A felicidade, por sua vez, é fugaz, um estado efêmero que não se sustenta de forma permanente. Encontramos alegria em momentos específicos: quando realizamos algo planejado, quando encurtamos caminhos que nos levam aos nossos objetivos, ou quando compartilhamos momentos com pessoas queridas. Mas a felicidade não se restringe à alegria; ela é mais profunda, ligada à capacidade de encontrar sentido e propósito mesmo nos desafios.

Viver é escolher continuamente os caminhos pelos quais desejamos trilhar. É alternar entre o esforço de subir ladeiras e o alívio de descer montanhas, entre trajetos retos e as curvas que nos fazem hesitar. A incerteza que essas curvas trazem pode ser fonte de medo, mas também de aprendizado. Afinal, a vida se revela mais rica e significativa justamente quando encaramos o desconhecido com coragem e abertura.

Buscar a felicidade, portanto, é encontrar nas expectativas e nos sonhos a motivação necessária para seguir adiante.

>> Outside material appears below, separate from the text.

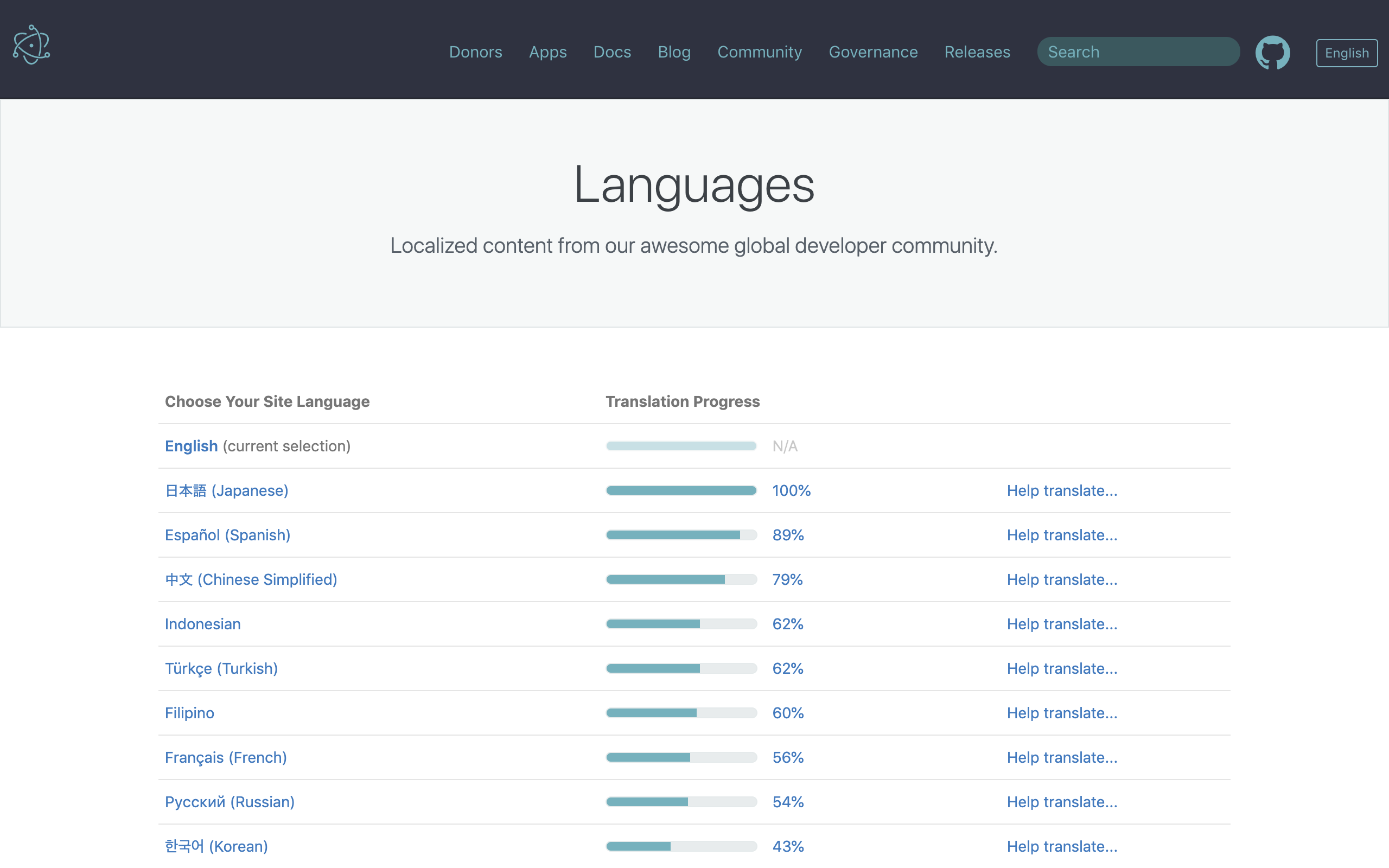Go to the Docs section
The height and width of the screenshot is (868, 1389).
point(612,52)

É entender que a caminhada não é feita apenas de conquistas, mas também de pausas, reflexões e renovações. Ser feliz não é um estado permanente, mas um esforço contínuo de reinterpretar a vida, aprendendo a celebrar tanto as retas quanto as curvas que moldam nossa trajetória.

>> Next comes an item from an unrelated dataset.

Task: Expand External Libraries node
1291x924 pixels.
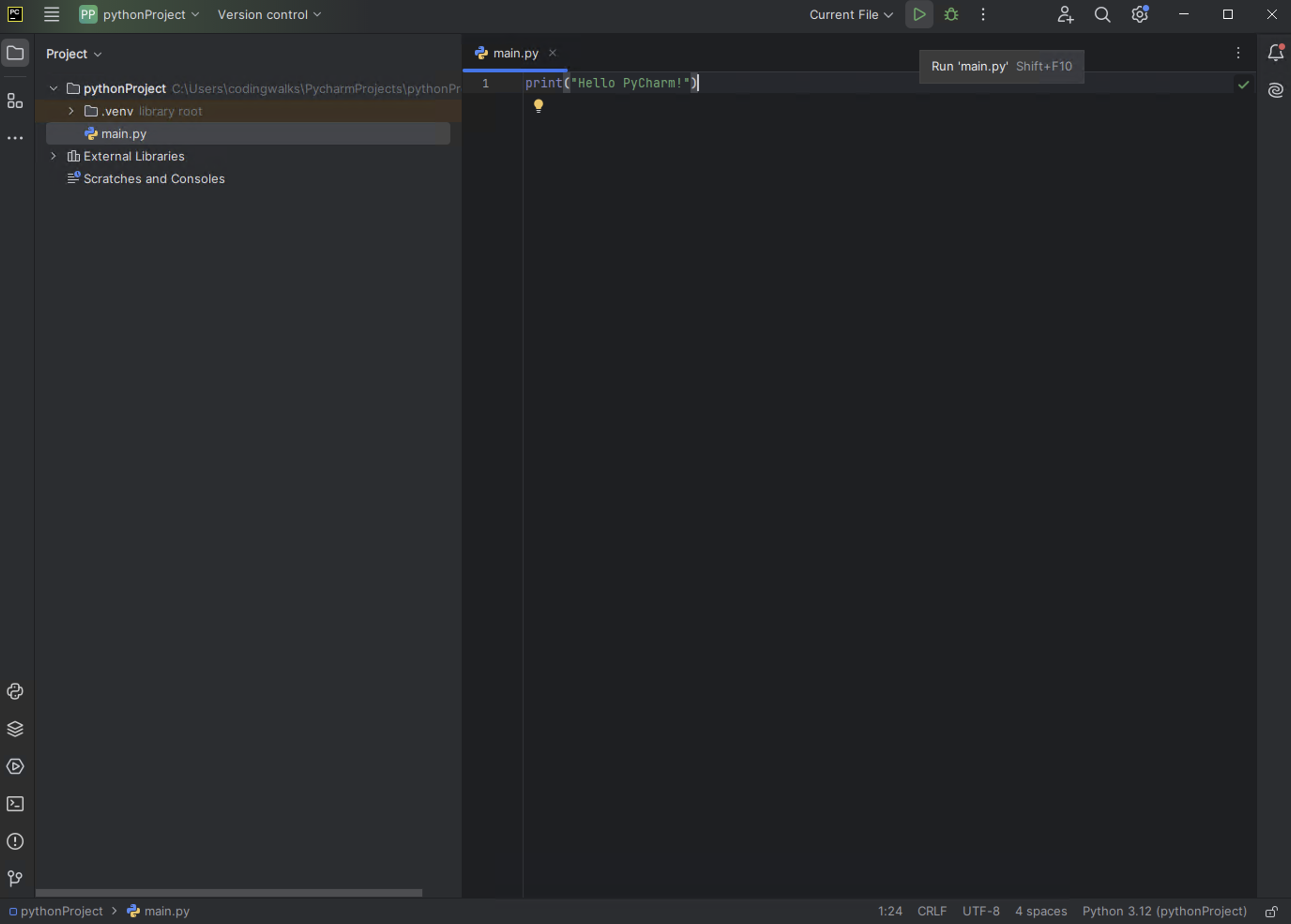Action: coord(53,156)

João Antonio da Silva Filho é mestre em Filosofia do Direito e doutor em Direito Público, com experiência em gestão pública e controle externo. Atualmente, é conselheiro do Tribunal de Contas do Município de São Paulo e vice-presidente da ATRICON (Associação dos Membros dos Tribunais de Contas do Brasil). Ao longo de sua trajetória, atuou como vereador na cidade de São Paulo, deputado estadual e secretário de Articulação Política na gestão do prefeito Fernando Haddad. Autor de diversas obras, sua publicação mais recente é Estado, Democracia e Controle Externo das Contratações Públicas, consolidando sua expertise na interseção entre direito público e gestão democrática.